= Do this =
Put the data starting at the line that contains "Go to Alerts definitions settings" and ending at the line that contains "click(14, 47)" into a Markdown table with the columns Row and Content, leaving out any blank lines.

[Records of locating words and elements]
_ _ _ _

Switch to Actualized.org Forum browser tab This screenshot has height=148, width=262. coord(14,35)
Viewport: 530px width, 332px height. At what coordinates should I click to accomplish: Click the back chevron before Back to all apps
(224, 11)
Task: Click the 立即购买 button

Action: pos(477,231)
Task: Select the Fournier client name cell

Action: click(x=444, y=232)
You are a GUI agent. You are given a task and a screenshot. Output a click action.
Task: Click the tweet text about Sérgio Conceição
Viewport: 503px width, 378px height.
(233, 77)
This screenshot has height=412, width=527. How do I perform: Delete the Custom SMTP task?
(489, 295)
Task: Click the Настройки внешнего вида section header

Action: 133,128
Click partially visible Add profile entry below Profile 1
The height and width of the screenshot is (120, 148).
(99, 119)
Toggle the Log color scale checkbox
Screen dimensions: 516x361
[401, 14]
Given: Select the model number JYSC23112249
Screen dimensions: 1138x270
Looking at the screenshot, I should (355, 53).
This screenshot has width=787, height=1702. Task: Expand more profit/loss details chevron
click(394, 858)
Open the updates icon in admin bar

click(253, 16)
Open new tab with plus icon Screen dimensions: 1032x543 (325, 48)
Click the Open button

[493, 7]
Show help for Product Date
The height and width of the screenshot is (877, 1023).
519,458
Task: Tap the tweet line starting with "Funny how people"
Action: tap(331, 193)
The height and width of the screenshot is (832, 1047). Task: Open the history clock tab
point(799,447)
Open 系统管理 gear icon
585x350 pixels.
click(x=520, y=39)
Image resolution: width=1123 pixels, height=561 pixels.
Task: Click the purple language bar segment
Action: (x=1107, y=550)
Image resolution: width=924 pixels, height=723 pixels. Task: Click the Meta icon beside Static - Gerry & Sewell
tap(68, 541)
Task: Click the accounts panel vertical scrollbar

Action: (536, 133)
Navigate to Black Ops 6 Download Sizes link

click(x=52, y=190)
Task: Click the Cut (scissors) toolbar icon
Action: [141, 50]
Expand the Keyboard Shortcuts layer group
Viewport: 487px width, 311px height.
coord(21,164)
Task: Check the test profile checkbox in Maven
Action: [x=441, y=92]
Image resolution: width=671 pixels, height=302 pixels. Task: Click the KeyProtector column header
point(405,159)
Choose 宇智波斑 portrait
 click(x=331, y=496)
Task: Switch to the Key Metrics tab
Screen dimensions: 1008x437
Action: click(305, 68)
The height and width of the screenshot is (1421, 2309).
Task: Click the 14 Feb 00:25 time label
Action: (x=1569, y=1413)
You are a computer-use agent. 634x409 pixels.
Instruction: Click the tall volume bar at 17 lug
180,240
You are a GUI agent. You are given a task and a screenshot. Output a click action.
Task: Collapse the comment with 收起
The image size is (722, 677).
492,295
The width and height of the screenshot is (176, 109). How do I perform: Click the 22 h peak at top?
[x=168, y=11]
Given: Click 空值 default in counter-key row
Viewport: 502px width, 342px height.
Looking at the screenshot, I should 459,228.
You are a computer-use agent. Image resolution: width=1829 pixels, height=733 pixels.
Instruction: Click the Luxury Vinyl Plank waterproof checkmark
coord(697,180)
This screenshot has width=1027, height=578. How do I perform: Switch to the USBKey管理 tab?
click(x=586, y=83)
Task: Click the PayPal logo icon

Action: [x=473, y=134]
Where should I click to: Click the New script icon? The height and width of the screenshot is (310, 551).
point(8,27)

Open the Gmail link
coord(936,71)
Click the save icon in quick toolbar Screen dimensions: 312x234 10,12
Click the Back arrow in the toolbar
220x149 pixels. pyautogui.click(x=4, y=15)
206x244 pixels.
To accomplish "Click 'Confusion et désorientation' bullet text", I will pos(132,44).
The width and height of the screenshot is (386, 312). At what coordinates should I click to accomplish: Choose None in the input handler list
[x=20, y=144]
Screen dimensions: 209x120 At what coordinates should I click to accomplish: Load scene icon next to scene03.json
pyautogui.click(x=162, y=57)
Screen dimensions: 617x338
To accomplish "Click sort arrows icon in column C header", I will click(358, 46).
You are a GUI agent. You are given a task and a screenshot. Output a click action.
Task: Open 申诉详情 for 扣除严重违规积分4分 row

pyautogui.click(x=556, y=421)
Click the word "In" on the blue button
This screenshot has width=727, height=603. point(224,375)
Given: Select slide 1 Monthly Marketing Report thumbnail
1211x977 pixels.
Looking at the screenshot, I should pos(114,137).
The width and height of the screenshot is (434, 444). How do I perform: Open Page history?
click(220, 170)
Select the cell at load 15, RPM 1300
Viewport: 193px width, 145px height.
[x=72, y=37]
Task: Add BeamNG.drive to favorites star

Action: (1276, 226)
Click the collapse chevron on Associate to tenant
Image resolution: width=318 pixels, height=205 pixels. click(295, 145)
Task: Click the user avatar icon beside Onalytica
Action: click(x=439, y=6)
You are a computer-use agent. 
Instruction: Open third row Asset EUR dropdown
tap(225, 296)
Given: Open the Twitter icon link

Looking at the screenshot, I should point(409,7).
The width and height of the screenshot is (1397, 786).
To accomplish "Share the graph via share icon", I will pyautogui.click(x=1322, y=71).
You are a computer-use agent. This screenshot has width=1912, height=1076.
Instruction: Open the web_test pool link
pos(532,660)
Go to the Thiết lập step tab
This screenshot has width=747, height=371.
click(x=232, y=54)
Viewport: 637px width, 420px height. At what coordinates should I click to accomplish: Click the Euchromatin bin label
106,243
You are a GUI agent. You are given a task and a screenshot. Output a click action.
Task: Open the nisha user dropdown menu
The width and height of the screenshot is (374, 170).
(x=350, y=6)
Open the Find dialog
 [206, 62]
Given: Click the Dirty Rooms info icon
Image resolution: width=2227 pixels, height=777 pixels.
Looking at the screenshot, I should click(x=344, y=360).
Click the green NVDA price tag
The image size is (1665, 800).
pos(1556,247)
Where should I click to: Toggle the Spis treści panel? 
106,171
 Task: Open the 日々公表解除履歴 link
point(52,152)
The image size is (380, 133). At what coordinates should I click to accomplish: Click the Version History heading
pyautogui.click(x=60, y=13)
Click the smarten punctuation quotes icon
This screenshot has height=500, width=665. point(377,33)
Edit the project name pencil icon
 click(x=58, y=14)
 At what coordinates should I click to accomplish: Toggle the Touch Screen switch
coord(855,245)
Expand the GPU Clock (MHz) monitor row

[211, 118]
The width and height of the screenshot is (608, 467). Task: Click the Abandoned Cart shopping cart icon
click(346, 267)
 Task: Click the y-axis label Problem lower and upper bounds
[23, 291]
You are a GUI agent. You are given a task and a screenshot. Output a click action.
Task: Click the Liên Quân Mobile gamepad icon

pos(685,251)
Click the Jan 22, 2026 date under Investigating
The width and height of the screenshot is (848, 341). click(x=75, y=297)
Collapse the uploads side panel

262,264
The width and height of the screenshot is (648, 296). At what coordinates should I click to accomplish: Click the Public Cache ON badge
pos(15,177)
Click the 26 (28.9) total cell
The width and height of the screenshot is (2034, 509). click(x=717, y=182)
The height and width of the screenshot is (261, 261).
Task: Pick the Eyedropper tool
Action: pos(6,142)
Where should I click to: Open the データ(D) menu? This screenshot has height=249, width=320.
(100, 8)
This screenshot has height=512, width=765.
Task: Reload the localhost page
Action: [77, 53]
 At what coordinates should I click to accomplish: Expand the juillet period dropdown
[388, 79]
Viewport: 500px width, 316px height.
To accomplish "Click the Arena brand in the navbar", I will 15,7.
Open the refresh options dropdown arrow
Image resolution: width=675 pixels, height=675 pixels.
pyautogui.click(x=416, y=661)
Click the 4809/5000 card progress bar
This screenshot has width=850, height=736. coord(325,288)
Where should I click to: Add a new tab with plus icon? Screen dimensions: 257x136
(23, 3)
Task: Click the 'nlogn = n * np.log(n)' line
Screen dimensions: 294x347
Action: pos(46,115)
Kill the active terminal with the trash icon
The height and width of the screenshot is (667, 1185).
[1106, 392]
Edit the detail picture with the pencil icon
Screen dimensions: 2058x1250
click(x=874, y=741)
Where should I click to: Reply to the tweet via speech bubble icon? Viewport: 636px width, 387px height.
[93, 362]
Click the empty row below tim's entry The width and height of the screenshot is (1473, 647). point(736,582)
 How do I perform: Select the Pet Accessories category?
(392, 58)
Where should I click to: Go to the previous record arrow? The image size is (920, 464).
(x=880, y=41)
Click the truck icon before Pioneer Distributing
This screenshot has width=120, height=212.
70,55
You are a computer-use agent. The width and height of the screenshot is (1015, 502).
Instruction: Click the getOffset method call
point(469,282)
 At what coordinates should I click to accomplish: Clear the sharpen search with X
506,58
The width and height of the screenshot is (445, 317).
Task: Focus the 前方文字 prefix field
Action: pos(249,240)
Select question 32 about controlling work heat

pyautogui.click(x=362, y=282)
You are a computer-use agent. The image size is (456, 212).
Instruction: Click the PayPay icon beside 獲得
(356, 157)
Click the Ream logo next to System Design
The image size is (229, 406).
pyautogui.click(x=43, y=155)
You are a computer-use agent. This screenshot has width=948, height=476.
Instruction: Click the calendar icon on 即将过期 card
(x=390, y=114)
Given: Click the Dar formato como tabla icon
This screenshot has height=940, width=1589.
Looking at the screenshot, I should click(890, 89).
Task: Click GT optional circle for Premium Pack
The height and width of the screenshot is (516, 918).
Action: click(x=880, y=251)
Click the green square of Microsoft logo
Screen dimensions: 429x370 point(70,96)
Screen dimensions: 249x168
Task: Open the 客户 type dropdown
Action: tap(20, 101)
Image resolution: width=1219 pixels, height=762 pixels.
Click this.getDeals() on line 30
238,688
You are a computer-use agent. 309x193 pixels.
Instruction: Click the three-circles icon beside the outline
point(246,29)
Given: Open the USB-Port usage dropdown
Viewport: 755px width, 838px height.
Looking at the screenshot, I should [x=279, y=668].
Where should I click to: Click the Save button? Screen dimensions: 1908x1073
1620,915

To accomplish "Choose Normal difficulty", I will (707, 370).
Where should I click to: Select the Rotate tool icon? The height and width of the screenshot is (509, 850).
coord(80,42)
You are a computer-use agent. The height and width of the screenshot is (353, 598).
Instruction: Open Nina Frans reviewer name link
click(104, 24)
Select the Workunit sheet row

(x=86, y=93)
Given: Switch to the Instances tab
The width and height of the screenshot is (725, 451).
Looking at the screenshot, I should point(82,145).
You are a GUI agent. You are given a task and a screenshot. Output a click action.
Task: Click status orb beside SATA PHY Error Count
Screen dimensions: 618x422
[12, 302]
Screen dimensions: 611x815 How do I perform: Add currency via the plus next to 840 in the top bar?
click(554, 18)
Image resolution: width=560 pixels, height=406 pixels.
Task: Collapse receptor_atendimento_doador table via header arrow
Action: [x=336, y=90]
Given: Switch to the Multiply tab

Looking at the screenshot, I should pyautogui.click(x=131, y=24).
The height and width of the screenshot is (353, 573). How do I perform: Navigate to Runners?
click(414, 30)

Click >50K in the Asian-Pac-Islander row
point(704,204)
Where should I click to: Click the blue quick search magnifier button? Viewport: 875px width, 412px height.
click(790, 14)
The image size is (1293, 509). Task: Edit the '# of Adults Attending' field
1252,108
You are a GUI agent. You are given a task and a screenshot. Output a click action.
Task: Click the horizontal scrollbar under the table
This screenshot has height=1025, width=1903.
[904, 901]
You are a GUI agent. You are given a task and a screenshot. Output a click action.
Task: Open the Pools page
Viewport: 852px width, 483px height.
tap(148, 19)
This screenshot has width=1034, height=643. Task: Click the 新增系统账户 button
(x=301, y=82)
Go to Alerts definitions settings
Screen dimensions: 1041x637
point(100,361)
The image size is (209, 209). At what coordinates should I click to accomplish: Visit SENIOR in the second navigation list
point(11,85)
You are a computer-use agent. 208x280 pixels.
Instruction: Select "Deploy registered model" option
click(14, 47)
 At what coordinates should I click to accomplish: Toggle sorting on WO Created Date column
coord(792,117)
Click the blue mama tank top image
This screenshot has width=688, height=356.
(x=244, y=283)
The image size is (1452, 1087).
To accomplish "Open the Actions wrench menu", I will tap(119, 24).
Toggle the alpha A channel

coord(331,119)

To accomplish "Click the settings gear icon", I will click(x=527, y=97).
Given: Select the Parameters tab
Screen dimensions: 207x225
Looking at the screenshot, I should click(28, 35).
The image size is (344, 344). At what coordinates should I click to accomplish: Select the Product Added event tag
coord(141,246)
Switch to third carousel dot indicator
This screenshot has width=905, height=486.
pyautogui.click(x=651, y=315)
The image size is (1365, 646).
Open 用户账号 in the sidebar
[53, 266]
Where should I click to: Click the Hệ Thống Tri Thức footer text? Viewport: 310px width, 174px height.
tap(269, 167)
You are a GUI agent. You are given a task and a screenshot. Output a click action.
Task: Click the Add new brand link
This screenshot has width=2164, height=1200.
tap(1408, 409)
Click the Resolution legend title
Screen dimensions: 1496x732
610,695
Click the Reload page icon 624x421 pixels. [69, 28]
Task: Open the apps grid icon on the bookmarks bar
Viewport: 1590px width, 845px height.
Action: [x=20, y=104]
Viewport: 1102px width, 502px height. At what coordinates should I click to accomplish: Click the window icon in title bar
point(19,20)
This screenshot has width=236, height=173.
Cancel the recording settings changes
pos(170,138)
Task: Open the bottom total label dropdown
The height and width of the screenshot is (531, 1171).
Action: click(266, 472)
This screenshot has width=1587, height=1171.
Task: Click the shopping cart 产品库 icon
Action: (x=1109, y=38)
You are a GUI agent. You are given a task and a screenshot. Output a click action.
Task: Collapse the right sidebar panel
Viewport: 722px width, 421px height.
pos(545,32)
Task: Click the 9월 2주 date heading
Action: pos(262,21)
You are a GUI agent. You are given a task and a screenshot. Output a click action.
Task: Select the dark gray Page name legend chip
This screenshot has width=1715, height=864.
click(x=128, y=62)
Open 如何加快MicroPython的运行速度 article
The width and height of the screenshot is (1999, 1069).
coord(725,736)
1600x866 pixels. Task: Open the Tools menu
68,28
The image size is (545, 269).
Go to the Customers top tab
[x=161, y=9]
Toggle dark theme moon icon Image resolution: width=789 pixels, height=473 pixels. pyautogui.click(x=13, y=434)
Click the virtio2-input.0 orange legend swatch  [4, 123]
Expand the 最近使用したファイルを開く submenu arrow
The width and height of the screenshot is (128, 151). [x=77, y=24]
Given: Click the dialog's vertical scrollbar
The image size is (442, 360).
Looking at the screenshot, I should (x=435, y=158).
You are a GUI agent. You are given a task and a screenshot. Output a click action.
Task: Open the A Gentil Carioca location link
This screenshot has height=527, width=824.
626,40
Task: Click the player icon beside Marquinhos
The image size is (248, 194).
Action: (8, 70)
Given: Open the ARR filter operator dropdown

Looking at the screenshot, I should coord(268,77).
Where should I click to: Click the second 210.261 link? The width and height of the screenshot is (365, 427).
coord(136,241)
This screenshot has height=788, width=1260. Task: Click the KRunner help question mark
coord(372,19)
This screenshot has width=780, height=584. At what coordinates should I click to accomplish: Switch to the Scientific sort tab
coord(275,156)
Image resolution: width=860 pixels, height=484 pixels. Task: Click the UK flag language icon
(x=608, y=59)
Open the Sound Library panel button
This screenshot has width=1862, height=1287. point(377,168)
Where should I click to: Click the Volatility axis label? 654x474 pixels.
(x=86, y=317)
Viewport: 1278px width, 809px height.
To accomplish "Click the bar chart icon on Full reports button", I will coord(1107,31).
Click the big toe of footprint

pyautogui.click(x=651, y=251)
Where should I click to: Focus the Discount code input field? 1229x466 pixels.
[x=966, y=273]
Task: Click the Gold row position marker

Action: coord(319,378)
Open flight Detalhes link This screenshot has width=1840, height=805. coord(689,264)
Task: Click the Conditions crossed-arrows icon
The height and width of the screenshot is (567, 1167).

_ _ _ _

= Solved problem =
| Row | Content |
|---|---|
| 1 | Go to Alerts definitions settings |
| 2 | Screen dimensions: 1041x637 |
| 3 | point(100,361) |
| 4 | The image size is (209, 209). At what coordinates should I click to accomplish: Visit SENIOR in the second navigation list |
| 5 | point(11,85) |
| 6 | You are a computer-use agent. 208x280 pixels. |
| 7 | Instruction: Select "Deploy registered model" option |
| 8 | click(14, 47) |